--- start GIVEN PASSAGE ---

Hi TF developer community.
I’m a maintainer of a library for doing distributed reinforcement learning called RLlib. I’m writing a new distributed training stack using tensorflow 2.11. I have a question about a warning that I see when using tf.function
with tf.distribute.strategy.run
.
I frequently see the following warning:
WARNING:tensorflow:Using MirroredStrategy eagerly has significant overhead
currently. We will be working on improving this in the future, but for now
please wrap `call_for_each_replica` or `experimental_run` or `run` inside a
tf.function to get the best performance.
the pattern of code that roughly describes my setup (is not an exact reproduction for simplicity) is as follows:
def _do_update_fn(self, batch) -> Mapping[str, Any]:
def helper(_batch):
with tf.GradientTape() as tape:
# This is an underlying feed forward call to multiple keras models
fwd_out = self.keras_model_container.forward_train(_batch)
# This is a loss computation
loss = self.compute_loss(fwd_out=fwd_out, batch=_batch)
gradients = self.compute_gradients(loss, tape)
self.apply_gradients(gradients)
return {
"loss": loss,
"fwd_out": fwd_out,
"postprocessed_gradients": gradients,
}
# self.strategy is a tf.distribute.strategy object
return self.strategy.run(helper, args=(batch,))
update_fn = tf.function(self._do_update_fn, reduce_retracing=True)
batch = ...
update_fn(batch)
Can anyone explain to me why I might be getting this warning despite the fact that I am using tf.function
.
Thanks!

--- end GIVEN PASSAGE ---
--- start SUPPLIED MATERIAL ---

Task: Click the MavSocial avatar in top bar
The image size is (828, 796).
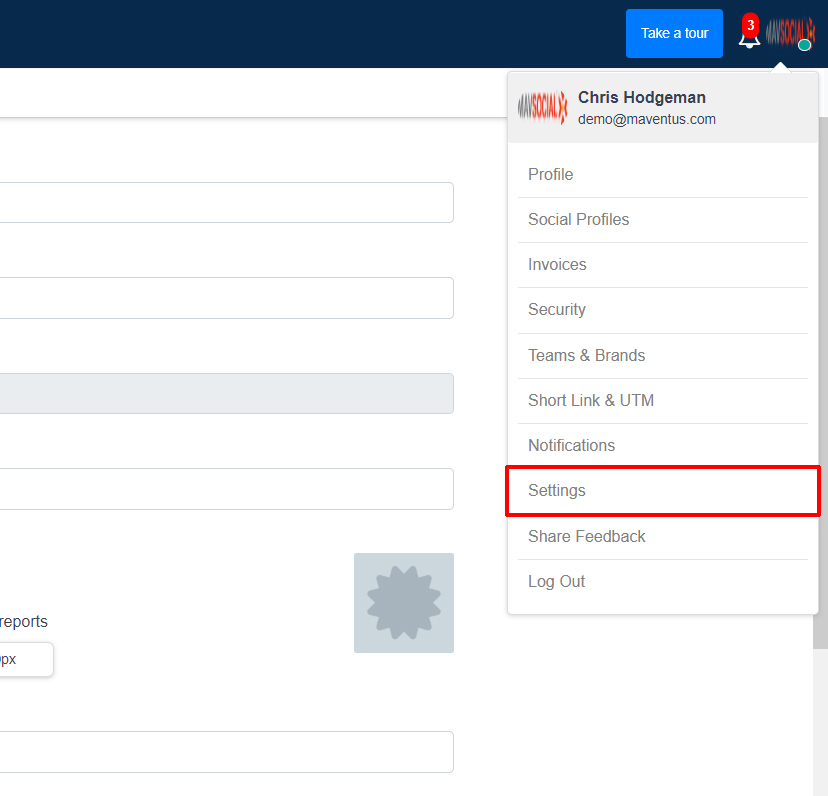Action: click(x=790, y=34)
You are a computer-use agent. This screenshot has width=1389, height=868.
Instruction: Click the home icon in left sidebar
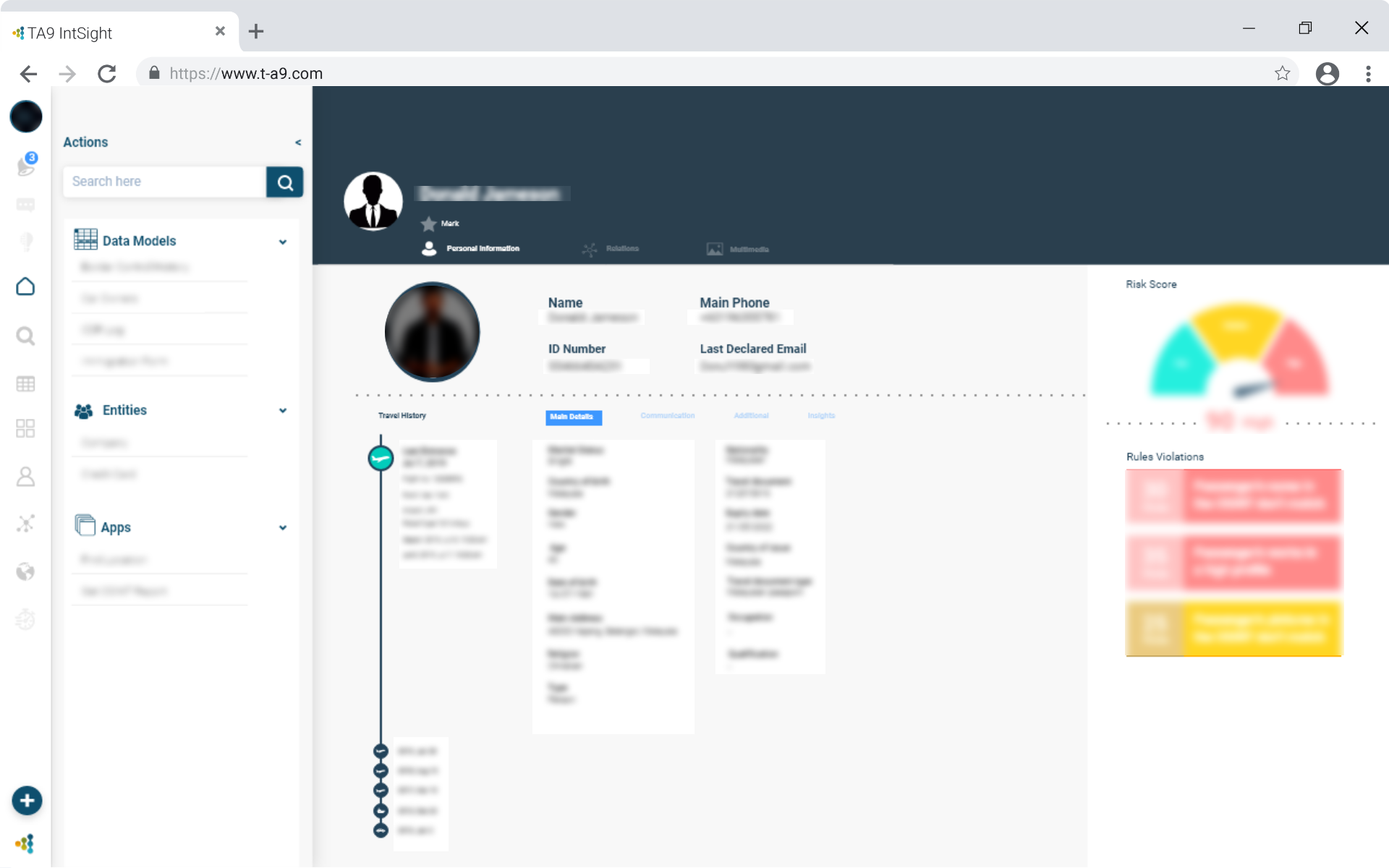[x=25, y=286]
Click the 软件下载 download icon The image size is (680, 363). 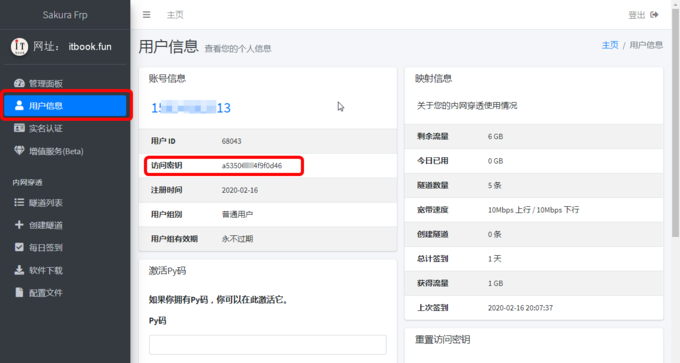(x=19, y=270)
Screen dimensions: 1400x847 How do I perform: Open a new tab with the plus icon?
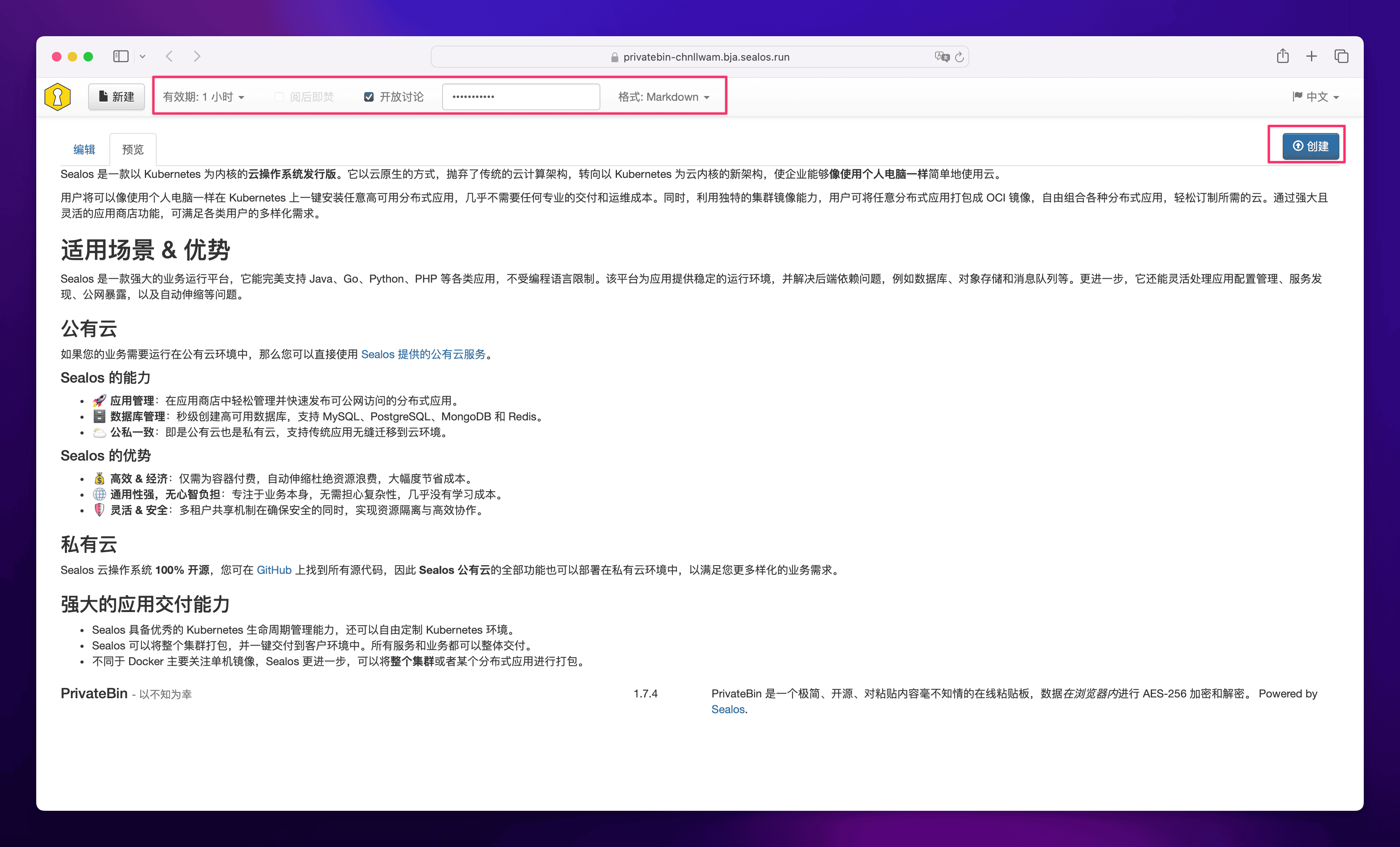(x=1311, y=56)
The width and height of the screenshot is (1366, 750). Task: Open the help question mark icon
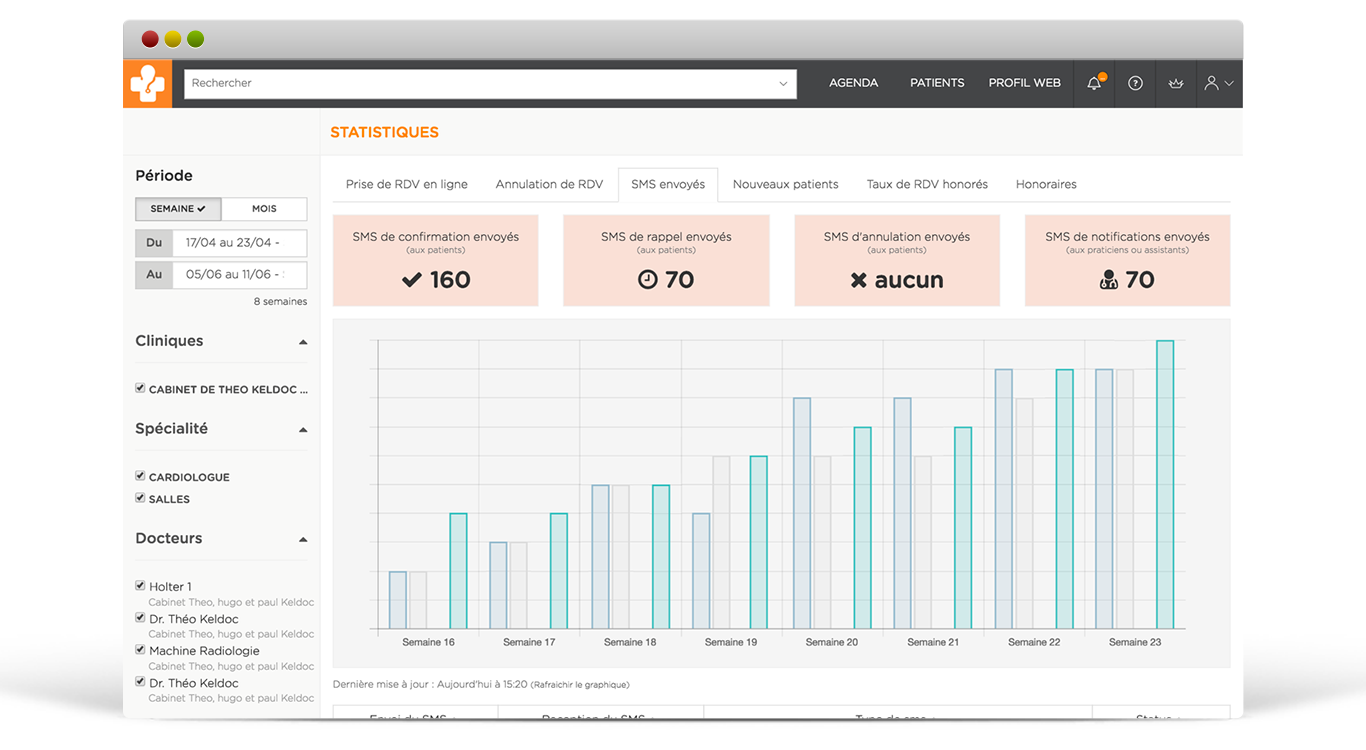(1135, 83)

--- end SUPPLIED MATERIAL ---

REQUESTS ▸
• a. In the TensorFlow forum post, which TensorFlow version is the new distributed training stack being written with?
• b. Count the lines in the listing that contain the string "width".
The listing is unrelated to the TensorFlow forum post.

ANSWER SET ▸
• a. TensorFlow 2.11

• b. 2